### Set problem
Repeat the lines of the material verbatim, starting at the line that contains "This screenshot has height=952, width=1270." and ending at the line that contains "coord(514,664)", including both of those lines.
::::::
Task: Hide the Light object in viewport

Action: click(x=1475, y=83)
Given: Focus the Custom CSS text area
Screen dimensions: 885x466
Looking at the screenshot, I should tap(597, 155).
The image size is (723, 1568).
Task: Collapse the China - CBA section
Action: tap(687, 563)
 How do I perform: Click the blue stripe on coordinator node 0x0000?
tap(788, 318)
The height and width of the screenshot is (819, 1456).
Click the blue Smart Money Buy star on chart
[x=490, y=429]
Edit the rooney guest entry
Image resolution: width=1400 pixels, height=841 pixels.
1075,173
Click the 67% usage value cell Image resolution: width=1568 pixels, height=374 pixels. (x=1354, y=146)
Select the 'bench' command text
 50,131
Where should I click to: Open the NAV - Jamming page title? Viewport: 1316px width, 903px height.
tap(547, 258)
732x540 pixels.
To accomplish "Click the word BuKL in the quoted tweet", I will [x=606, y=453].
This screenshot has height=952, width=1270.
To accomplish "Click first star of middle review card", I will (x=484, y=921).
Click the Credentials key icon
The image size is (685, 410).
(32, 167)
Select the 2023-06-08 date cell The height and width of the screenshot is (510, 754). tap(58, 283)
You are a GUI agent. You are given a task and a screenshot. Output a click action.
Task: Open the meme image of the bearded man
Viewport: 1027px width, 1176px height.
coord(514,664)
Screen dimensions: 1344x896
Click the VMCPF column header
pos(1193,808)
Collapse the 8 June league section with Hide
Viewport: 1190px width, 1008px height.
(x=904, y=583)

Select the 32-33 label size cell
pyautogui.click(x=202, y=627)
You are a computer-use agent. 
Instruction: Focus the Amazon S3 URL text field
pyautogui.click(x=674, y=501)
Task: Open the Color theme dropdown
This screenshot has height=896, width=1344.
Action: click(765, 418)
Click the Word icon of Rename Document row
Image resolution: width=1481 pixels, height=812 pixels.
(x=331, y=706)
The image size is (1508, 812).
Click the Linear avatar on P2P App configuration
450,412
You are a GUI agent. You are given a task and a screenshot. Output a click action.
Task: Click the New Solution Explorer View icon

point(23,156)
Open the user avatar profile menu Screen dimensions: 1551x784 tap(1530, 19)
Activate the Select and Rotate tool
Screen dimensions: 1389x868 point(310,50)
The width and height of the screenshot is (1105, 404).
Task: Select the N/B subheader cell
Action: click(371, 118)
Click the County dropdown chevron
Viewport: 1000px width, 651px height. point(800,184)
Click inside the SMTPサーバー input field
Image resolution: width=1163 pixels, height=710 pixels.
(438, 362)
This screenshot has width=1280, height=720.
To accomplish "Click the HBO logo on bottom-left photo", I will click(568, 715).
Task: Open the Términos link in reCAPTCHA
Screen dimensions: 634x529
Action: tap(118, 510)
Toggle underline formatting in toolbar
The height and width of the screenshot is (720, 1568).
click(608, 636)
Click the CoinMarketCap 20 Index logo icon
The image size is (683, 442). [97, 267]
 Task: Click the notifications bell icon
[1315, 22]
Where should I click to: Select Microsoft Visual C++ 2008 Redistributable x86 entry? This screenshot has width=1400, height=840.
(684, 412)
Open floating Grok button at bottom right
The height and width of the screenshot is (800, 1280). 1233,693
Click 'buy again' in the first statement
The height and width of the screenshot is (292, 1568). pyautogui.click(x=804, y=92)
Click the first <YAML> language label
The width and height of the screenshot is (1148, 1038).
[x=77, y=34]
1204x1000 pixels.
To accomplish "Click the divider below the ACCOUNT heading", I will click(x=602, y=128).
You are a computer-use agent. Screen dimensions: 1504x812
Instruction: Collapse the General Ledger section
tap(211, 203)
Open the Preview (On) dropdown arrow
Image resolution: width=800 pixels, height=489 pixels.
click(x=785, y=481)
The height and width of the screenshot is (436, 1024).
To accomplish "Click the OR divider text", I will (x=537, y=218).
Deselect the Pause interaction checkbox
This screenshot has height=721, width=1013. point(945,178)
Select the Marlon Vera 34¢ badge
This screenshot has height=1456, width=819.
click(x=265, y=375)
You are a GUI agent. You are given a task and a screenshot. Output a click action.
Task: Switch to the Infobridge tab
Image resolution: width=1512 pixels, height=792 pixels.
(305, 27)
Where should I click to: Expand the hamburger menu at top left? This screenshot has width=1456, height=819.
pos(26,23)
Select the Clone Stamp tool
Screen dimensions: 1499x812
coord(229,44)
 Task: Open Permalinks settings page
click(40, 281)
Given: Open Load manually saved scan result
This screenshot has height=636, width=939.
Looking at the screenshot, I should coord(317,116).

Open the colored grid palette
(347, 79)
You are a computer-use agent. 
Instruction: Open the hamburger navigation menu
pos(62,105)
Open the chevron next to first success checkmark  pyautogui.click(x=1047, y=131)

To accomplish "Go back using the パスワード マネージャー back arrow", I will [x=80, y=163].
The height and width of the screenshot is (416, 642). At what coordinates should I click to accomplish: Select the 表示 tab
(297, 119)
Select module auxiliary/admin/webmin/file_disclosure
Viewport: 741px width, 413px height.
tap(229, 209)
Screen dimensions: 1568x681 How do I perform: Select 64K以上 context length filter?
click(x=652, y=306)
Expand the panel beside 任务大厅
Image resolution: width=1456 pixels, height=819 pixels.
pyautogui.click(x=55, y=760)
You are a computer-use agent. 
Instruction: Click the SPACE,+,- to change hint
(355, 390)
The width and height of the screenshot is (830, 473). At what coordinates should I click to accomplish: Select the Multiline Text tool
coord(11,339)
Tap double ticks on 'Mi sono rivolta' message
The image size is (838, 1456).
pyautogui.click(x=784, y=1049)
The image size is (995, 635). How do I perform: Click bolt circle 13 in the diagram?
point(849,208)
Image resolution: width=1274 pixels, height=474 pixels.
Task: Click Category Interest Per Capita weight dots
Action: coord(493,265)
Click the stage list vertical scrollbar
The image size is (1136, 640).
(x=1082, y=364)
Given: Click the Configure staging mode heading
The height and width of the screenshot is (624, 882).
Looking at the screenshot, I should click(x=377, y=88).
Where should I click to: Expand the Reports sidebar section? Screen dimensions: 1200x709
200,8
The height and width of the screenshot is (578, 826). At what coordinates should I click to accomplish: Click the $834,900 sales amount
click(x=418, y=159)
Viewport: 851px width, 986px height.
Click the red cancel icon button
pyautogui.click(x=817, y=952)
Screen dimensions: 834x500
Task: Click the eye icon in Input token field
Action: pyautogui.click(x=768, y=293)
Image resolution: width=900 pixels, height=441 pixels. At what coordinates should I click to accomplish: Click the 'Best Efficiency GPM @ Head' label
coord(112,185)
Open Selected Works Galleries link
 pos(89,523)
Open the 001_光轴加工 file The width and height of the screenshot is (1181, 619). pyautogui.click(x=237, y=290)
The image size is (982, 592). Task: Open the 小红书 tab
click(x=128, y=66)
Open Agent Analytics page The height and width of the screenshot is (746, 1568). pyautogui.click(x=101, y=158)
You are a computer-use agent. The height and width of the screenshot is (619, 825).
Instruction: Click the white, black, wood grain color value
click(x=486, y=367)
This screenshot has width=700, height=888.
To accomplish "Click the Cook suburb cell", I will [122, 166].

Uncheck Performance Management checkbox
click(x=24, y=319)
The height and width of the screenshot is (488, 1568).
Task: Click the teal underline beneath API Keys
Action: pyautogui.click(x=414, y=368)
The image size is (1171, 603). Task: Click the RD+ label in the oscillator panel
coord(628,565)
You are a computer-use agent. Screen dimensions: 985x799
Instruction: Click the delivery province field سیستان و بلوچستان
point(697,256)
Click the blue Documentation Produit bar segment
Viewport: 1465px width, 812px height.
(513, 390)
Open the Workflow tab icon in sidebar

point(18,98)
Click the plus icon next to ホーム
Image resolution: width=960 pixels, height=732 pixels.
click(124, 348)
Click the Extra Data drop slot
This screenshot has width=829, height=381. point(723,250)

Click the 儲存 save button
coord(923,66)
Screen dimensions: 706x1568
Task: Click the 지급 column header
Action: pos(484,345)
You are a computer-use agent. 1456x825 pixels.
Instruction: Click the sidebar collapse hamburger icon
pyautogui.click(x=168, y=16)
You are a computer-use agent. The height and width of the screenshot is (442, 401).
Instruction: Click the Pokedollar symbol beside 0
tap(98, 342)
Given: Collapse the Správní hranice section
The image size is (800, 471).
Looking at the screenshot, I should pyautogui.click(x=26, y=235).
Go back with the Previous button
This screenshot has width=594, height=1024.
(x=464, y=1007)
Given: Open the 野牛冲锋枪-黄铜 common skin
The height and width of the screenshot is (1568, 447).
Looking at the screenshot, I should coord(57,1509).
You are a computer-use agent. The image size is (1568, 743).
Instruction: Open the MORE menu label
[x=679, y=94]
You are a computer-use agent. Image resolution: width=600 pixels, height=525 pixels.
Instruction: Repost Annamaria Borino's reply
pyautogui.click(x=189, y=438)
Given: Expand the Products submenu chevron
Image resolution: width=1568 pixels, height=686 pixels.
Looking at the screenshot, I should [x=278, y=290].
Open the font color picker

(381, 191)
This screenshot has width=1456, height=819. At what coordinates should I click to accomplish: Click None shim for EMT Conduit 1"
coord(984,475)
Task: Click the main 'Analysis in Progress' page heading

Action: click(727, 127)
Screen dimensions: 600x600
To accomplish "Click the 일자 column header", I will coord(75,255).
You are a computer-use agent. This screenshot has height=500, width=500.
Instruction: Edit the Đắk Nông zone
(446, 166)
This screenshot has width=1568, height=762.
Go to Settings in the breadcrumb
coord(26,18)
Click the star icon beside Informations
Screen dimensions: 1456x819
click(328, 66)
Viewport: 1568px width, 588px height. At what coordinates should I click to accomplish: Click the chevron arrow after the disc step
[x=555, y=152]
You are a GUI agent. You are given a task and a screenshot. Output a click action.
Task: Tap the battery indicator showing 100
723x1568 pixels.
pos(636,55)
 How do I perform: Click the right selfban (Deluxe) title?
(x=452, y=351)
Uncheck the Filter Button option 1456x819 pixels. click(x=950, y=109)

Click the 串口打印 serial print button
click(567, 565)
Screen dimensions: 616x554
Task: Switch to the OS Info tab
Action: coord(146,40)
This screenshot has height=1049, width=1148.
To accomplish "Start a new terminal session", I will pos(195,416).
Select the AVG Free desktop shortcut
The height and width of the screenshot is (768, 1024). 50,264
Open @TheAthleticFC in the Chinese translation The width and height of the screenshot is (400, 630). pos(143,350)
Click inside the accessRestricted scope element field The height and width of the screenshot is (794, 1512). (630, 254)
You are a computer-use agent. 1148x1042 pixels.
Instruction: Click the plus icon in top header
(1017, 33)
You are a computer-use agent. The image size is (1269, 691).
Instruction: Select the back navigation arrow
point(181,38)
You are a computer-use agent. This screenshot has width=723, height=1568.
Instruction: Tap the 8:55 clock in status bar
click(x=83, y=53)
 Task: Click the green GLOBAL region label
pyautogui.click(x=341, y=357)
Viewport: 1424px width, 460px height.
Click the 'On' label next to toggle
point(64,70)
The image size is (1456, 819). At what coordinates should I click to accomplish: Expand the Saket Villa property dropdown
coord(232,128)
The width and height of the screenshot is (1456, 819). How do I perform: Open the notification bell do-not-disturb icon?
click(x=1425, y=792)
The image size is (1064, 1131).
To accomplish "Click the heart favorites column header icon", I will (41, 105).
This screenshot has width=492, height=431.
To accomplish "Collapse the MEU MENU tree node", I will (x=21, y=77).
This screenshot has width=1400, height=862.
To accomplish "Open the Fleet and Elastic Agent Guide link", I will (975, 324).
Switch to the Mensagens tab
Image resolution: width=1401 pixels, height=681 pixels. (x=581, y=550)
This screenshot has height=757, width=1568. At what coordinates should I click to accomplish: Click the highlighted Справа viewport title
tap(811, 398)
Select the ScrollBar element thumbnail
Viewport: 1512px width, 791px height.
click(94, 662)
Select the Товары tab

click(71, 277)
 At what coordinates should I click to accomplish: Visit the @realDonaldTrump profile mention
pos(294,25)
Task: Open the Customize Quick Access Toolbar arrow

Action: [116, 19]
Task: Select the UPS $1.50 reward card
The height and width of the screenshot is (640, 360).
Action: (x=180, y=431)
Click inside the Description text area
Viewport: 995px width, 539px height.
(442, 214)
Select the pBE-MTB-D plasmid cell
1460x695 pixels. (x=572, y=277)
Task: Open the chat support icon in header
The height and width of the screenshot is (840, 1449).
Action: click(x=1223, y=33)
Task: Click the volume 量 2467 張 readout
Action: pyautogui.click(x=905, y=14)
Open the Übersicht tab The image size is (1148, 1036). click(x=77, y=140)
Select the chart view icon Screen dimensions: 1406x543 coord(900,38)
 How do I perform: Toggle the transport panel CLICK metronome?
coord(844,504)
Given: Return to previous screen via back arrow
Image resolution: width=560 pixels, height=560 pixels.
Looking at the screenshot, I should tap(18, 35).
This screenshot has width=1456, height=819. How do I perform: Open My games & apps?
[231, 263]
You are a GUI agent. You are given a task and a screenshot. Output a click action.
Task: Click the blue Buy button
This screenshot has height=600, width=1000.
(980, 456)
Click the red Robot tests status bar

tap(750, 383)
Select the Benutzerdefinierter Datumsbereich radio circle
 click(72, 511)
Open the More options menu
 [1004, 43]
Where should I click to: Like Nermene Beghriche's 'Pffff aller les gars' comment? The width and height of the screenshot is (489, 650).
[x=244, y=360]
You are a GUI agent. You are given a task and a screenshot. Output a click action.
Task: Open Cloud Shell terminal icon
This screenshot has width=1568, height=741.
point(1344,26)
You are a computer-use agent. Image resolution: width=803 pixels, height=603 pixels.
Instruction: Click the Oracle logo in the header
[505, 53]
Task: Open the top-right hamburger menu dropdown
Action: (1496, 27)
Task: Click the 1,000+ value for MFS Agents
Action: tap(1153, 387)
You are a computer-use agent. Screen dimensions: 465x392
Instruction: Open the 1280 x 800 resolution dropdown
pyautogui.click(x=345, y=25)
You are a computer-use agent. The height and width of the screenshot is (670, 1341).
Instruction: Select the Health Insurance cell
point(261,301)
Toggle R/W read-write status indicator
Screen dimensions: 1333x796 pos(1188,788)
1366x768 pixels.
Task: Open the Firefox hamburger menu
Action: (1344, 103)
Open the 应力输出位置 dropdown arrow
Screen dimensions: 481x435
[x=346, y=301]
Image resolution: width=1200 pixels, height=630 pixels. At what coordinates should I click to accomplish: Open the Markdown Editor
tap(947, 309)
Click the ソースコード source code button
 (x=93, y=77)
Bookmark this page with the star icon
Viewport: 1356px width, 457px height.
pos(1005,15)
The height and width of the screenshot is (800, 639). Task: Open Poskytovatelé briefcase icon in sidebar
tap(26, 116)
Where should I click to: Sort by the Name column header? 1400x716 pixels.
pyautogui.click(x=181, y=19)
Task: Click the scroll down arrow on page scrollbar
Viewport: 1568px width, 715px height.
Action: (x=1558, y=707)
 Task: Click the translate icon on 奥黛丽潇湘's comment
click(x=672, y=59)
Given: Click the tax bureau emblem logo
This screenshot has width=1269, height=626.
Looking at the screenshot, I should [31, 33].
::::::
### Response
This screenshot has height=952, width=1270.
To accomplish "Click first star of middle review card", I will (x=484, y=921).
Click the Credentials key icon
The image size is (685, 410).
(32, 167)
Select the 2023-06-08 date cell The height and width of the screenshot is (510, 754). tap(58, 283)
You are a GUI agent. You are given a task and a screenshot. Output a click action.
Task: Open the meme image of the bearded man
Viewport: 1027px width, 1176px height.
coord(514,664)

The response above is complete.